例えば、カメルーンに対しては、アフリカ選手権で3連覇を果たし、今大会でもカメルーンにも勝ったのをはじめ、いわゆるブラックアフリカに絶対的な強さを示しているエジプトのプレーを参考にして、戦い方を考えてみると言うようなことだ。
具体的には、守備面では、まず、エトゥーをとにかくいらだたせる。
前からやみくもにプレスをかけるのではなく、いったんがっつり引いて、DF+MFでブロックをつくり、前でのスペースを与えず、うしろで少々回されても良いから、エトゥーに入るボールにとにかく集中して、はねかえし続ける。そして、ボールがもらえないエトゥーが中盤に下がらせることを目標とする。

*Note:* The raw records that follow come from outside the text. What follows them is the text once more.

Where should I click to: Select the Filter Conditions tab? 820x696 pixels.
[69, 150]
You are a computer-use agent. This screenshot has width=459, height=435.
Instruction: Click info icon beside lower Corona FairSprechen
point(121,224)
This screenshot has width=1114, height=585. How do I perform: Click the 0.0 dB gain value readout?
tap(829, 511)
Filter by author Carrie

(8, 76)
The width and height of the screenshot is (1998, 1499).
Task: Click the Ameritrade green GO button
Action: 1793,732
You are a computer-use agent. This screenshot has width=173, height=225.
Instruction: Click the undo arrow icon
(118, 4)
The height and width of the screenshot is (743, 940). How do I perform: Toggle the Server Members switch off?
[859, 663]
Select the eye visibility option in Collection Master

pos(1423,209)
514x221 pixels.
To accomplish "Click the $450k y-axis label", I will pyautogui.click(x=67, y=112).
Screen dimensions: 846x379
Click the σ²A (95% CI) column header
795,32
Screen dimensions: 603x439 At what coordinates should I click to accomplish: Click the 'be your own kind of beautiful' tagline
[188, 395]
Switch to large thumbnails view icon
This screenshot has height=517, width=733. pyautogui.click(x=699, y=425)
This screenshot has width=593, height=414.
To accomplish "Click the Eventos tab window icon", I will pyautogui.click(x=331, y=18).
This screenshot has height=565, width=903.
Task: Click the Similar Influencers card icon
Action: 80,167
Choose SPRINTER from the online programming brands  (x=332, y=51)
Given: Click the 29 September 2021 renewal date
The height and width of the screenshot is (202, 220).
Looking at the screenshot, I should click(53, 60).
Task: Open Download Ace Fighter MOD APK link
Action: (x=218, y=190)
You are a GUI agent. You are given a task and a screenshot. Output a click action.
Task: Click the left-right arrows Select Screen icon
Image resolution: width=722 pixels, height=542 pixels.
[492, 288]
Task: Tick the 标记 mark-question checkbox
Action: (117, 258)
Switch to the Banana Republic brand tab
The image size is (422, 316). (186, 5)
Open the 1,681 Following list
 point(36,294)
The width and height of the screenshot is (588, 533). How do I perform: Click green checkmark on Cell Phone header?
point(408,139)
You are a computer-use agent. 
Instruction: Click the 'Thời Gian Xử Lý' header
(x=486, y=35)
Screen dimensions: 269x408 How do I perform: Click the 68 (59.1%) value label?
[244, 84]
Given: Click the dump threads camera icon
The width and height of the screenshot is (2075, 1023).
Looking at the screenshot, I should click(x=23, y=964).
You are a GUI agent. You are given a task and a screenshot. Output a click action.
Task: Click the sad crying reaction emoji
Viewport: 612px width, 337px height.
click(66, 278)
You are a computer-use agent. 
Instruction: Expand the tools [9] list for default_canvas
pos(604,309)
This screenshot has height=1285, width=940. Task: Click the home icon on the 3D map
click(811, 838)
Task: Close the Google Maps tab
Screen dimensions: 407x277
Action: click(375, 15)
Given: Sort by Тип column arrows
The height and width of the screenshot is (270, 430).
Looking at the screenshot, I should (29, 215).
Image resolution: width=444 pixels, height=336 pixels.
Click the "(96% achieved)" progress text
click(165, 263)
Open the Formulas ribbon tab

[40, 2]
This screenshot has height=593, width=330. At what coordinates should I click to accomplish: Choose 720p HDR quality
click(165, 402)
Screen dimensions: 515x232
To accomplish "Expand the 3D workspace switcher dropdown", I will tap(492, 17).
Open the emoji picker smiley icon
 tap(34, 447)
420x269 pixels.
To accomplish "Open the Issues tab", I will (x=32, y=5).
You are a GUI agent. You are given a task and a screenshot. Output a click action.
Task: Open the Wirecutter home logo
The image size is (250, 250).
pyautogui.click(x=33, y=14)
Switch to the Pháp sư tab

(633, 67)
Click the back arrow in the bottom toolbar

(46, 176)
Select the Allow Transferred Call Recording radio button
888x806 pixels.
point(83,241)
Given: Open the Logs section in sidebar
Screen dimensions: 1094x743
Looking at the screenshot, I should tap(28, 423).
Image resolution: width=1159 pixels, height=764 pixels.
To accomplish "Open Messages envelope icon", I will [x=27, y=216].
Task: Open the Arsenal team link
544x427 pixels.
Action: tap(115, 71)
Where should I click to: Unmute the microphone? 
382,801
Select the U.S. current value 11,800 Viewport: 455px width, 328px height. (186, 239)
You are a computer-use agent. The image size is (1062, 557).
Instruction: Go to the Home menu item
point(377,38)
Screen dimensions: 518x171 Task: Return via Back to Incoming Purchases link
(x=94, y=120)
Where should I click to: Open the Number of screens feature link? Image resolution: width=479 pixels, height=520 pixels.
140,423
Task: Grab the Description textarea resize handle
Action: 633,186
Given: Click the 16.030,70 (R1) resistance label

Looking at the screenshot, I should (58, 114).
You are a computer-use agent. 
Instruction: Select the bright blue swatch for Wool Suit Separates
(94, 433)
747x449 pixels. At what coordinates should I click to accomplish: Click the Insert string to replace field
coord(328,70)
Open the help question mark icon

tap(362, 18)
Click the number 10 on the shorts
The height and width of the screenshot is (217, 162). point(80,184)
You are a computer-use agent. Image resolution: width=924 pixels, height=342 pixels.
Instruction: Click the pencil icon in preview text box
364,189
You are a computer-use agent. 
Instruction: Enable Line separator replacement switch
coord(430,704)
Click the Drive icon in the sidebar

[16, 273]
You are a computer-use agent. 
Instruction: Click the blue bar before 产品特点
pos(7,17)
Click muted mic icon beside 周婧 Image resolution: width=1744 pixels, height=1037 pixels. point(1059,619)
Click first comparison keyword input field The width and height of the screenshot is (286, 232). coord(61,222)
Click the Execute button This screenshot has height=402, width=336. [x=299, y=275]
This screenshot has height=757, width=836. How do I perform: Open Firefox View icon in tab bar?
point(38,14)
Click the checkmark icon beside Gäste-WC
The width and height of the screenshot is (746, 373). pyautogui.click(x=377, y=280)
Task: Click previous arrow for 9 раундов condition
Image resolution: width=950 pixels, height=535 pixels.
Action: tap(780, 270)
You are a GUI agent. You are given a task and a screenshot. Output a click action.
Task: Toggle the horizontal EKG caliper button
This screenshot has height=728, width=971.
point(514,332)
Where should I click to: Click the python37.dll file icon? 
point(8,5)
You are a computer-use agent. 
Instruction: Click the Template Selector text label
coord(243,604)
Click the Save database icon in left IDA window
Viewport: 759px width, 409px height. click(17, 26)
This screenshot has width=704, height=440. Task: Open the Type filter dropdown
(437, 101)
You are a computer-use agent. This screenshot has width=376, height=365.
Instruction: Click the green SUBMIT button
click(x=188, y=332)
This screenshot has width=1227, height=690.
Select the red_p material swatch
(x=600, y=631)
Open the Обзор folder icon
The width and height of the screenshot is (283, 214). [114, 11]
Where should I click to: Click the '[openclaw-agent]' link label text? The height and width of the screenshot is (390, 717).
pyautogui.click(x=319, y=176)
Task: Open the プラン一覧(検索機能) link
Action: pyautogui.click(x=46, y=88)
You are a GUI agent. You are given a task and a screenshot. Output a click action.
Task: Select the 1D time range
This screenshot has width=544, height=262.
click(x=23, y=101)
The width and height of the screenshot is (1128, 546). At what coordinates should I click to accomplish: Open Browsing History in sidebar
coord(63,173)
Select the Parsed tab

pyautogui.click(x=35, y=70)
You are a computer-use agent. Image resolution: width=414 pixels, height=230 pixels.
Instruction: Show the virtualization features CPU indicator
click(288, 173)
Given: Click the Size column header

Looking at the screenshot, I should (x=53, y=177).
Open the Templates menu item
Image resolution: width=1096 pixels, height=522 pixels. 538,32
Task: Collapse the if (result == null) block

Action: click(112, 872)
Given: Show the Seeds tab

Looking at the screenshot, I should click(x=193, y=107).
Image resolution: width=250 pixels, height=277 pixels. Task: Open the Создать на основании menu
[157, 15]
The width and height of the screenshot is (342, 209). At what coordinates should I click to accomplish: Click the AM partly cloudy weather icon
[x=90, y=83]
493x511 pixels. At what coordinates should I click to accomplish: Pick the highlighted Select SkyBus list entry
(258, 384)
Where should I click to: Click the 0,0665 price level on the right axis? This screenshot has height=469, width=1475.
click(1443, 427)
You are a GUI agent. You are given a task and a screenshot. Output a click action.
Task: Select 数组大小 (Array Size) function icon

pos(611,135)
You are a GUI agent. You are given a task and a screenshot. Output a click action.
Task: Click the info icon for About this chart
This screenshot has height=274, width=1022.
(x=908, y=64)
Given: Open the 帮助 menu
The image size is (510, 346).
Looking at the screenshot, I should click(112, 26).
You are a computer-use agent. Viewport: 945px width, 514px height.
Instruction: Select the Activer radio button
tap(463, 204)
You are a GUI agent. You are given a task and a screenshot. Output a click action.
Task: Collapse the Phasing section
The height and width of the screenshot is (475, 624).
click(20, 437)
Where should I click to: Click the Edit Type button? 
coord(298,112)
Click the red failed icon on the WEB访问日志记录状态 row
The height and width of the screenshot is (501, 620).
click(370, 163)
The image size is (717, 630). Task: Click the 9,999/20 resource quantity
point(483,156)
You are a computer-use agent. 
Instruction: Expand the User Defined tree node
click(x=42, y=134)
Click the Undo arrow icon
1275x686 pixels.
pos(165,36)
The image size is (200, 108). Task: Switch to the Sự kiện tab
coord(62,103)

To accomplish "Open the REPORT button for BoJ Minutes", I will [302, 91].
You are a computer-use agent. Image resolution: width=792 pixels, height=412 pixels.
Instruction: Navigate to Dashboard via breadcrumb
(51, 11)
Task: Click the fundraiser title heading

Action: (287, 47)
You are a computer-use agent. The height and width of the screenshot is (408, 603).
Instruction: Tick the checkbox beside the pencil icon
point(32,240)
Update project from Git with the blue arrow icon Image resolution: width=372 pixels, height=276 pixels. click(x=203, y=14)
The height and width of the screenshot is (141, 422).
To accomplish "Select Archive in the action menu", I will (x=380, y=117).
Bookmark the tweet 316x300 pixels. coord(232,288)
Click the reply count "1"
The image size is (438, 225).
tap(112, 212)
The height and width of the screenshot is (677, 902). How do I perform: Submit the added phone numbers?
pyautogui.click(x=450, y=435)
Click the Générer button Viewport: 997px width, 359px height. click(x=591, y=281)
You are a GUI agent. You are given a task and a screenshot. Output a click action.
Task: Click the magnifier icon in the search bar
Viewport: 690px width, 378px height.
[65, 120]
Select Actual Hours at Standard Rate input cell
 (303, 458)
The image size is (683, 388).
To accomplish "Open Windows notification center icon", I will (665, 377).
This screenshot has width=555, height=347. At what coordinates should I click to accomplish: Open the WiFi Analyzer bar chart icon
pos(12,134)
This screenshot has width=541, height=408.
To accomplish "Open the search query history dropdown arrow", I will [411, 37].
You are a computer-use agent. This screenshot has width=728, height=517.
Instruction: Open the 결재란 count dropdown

一方、攻撃に関しては、カメルーンDFは、90分間の集中は続かない。絶対に、何回かポカは出るから、それが起こる確率を高めるプレーを組み立てるべきだ。
ボールを奪ったら、DFの裏とか横のスペースに届かなくても良いから、ちびっこFWが走り込み、そこに速いグラウンダーのボールを入れ続けるような。
(もちろん、もっと違う戦い方もあるでしょうが)
そして、それを実現するためには、一般論としての先発11名+スーパーサブにバックアップの12名での23名を選ぶのではなく、極端な話、ターゲット優先順位の高い、カメルーン戦の戦術戦略にあった11名と、デンマーク戦の戦術戦略にあった11名+第3GKで23名を選ぶ(オランダ戦は、カメルーン戦の疲れ具合+デンマーク戦へのコンディショニングで、11名選んで、亀試合する)くらいの割り切り、リアリズムでいいのではないだろうか。
その結果、カメルーン戦とデンマーク戦には使える場面がないからということで、例えば、中村俊輔がはずれるくらいのこともあってよいではないか。
え?
日本らしさを、徹底的に追及すべきだ。
日本スタンダードを、作り出すべきだ。
日本スタイルを、追い求めるべきだ。
だって?
何を言うか。
結果を残せない、スタンダード、スタイルなんかない。
どんな国、どんなチームも、先にスタイルがあった訳ではない。
ある程度の結果を残した時に初めて、そのスタイルが、その国、そのチームにとっての、スタンダードになる訳だ。
だから、今の日本は、とくかく結果を出すことが大事。
個人的には、日本スタンダード、日本スタイルは、一つの戦い方のパターンを極めるということではなく、とにかく相手を徹底分析し、相手ごとにガラリとその装い、戦い方を変える、忍者スタイル、カメレオンスタイルのような方が良いんじゃないかなぁと考えてはいますが。